(INSTRUCTIONS FOR THE TASK)
Please pull out every line in the records below that contains the word "list".

(MATERIAL SUPPLIED)
====

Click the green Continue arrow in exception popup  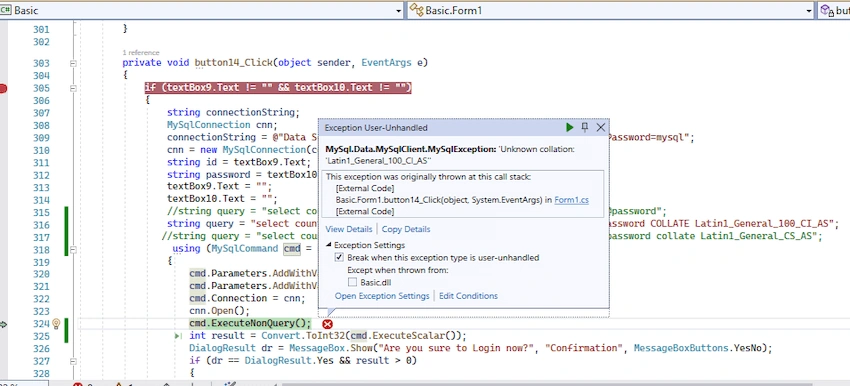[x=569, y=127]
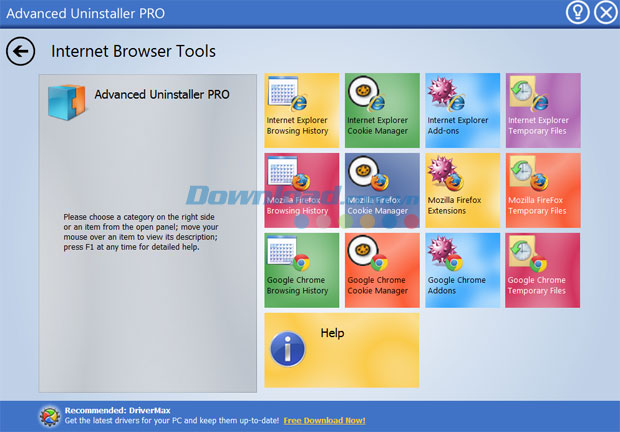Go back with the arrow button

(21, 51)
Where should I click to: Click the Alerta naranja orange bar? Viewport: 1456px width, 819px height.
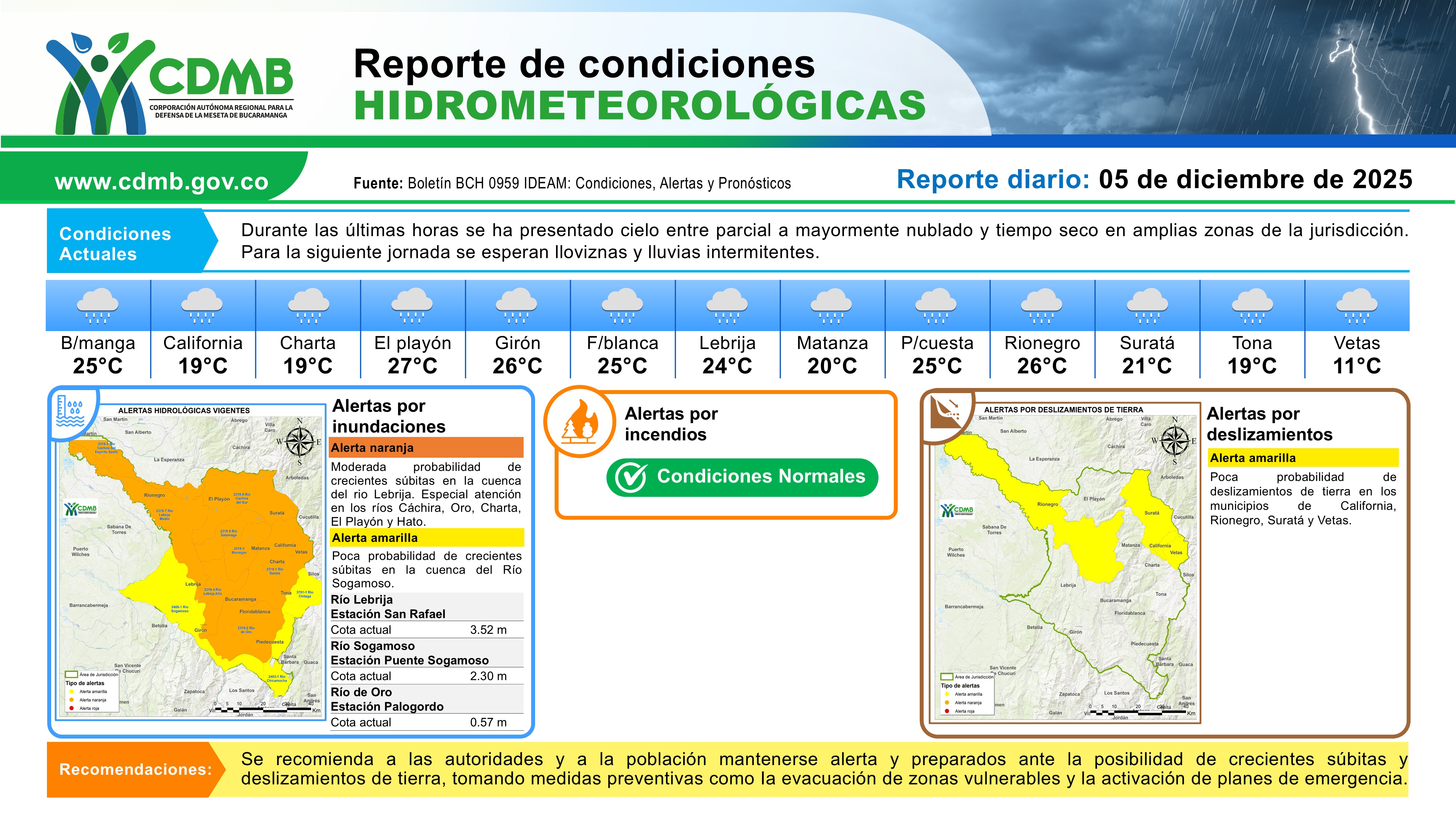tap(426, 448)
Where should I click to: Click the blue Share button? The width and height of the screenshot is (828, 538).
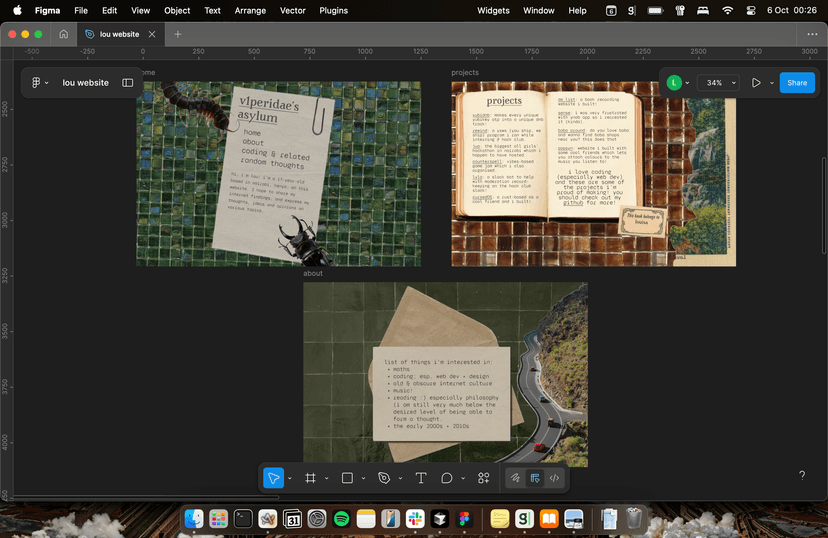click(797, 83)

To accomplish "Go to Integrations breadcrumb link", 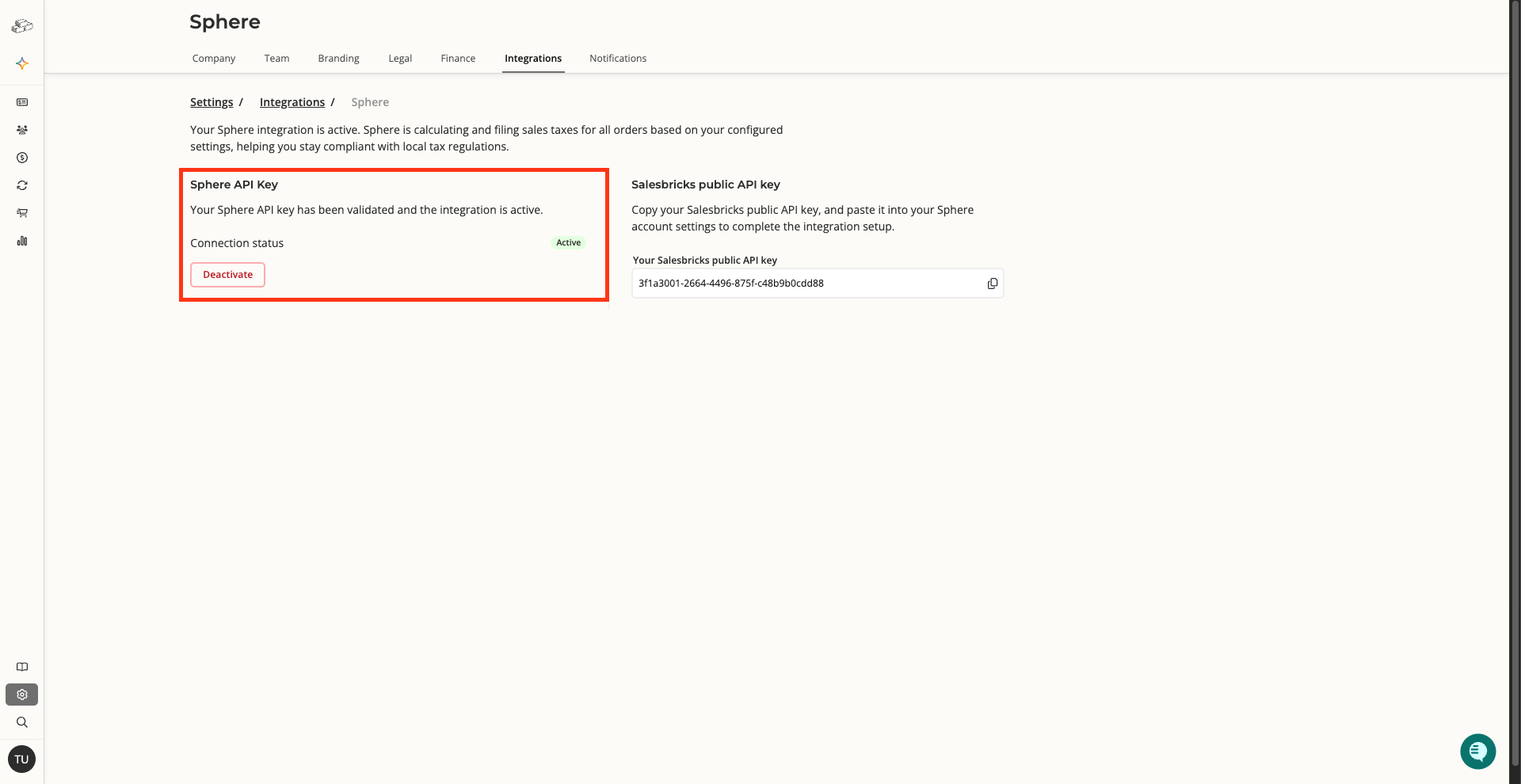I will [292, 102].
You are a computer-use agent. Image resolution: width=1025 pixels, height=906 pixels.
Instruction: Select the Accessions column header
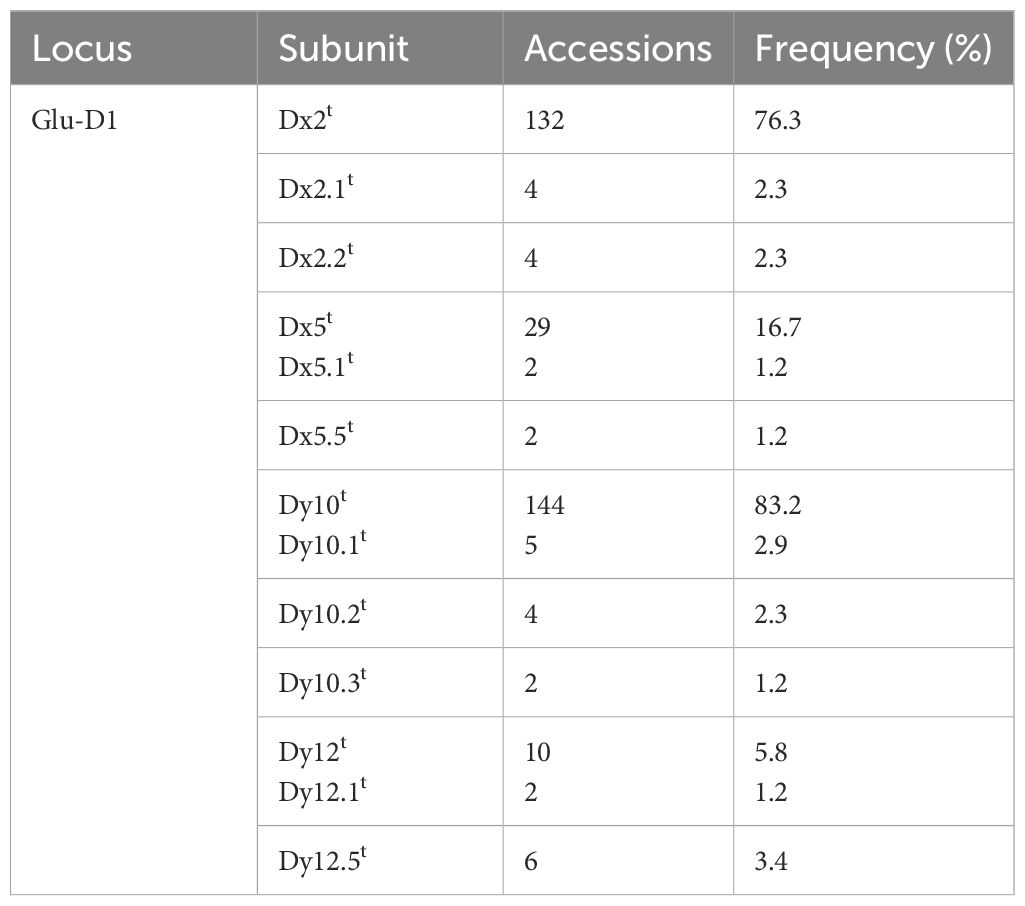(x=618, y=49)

====

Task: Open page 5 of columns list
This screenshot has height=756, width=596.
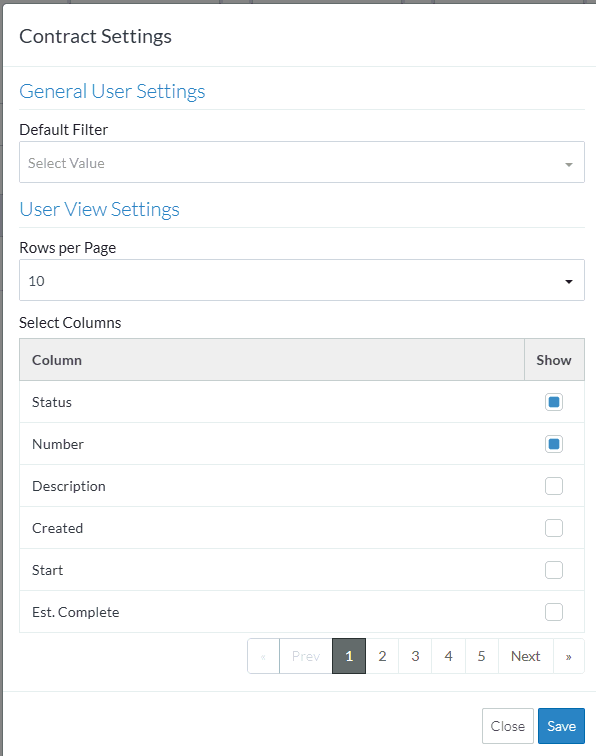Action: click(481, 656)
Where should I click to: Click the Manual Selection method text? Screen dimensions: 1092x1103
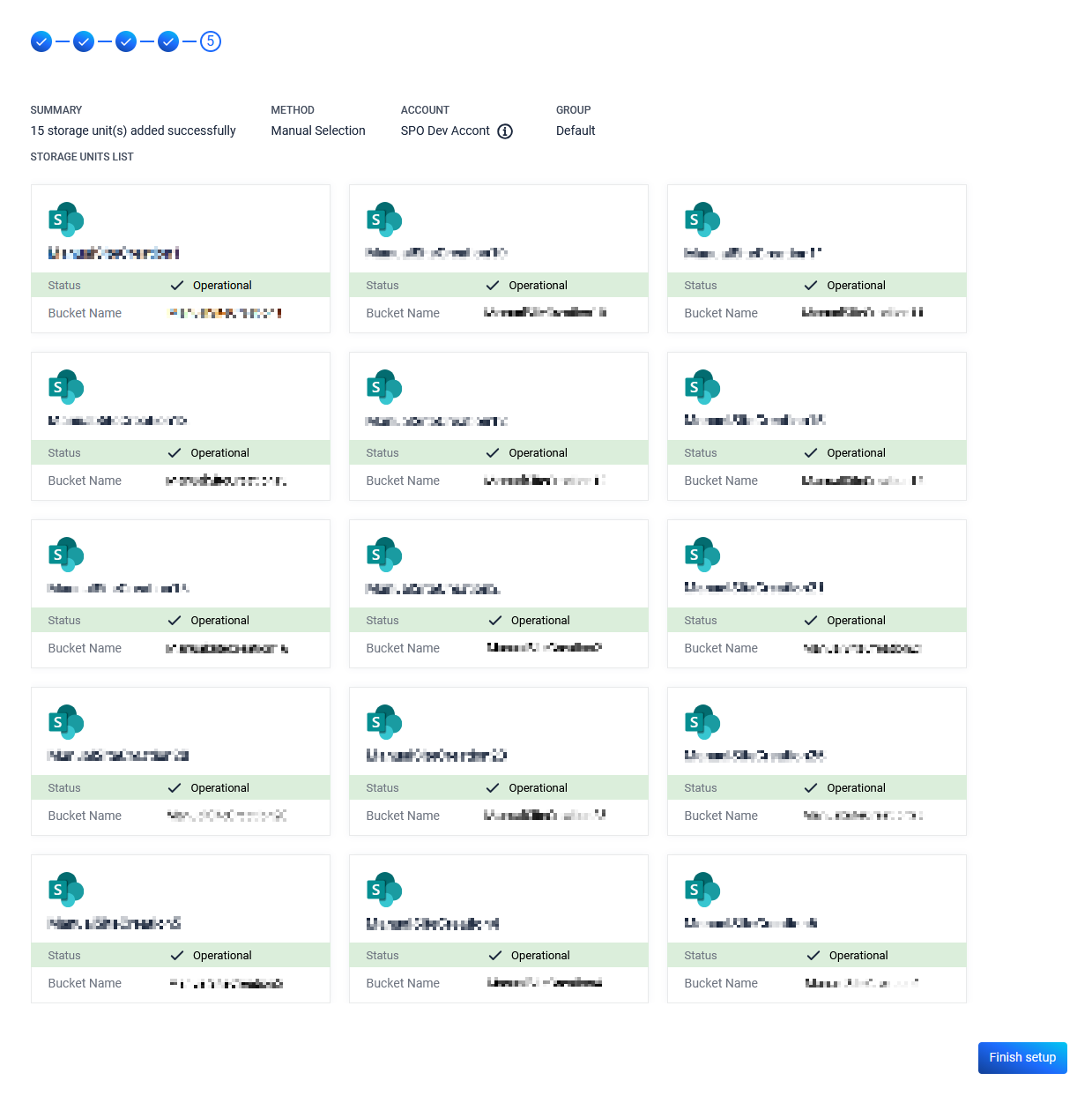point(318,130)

====

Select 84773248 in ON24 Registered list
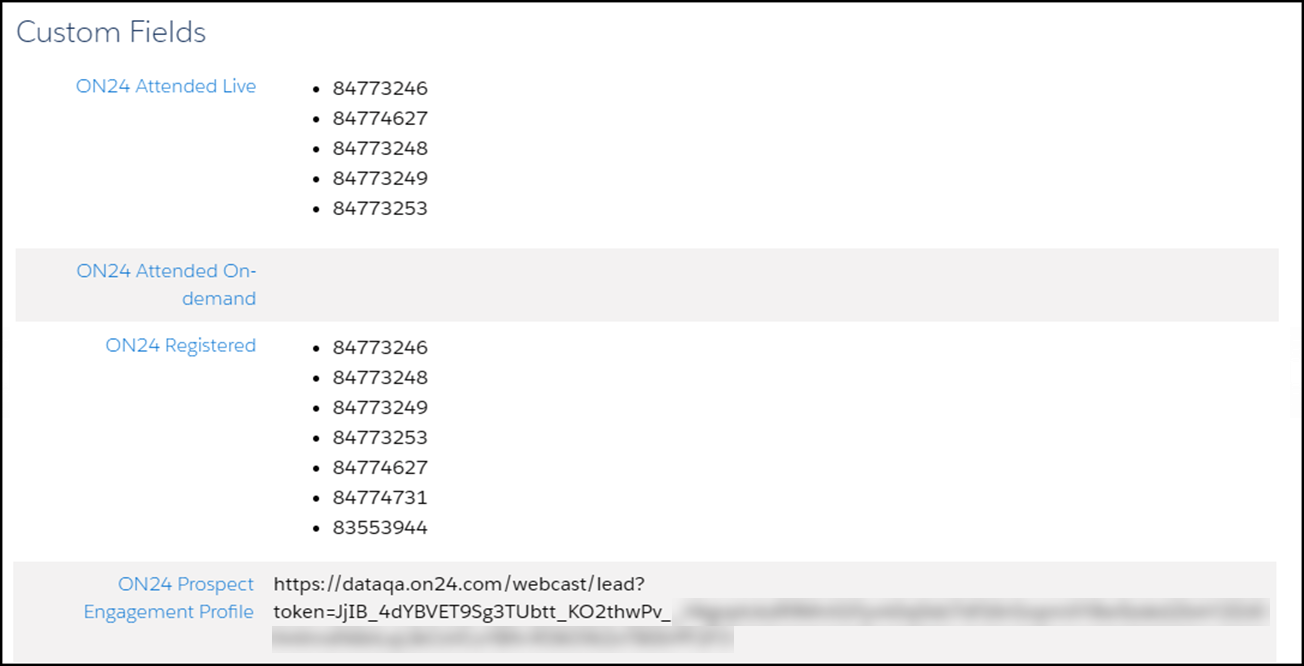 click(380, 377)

====

(ANSWER FOR THIS EXERCISE)
Task: Open page 5 of columns list
Select 84773248 in ON24 Registered list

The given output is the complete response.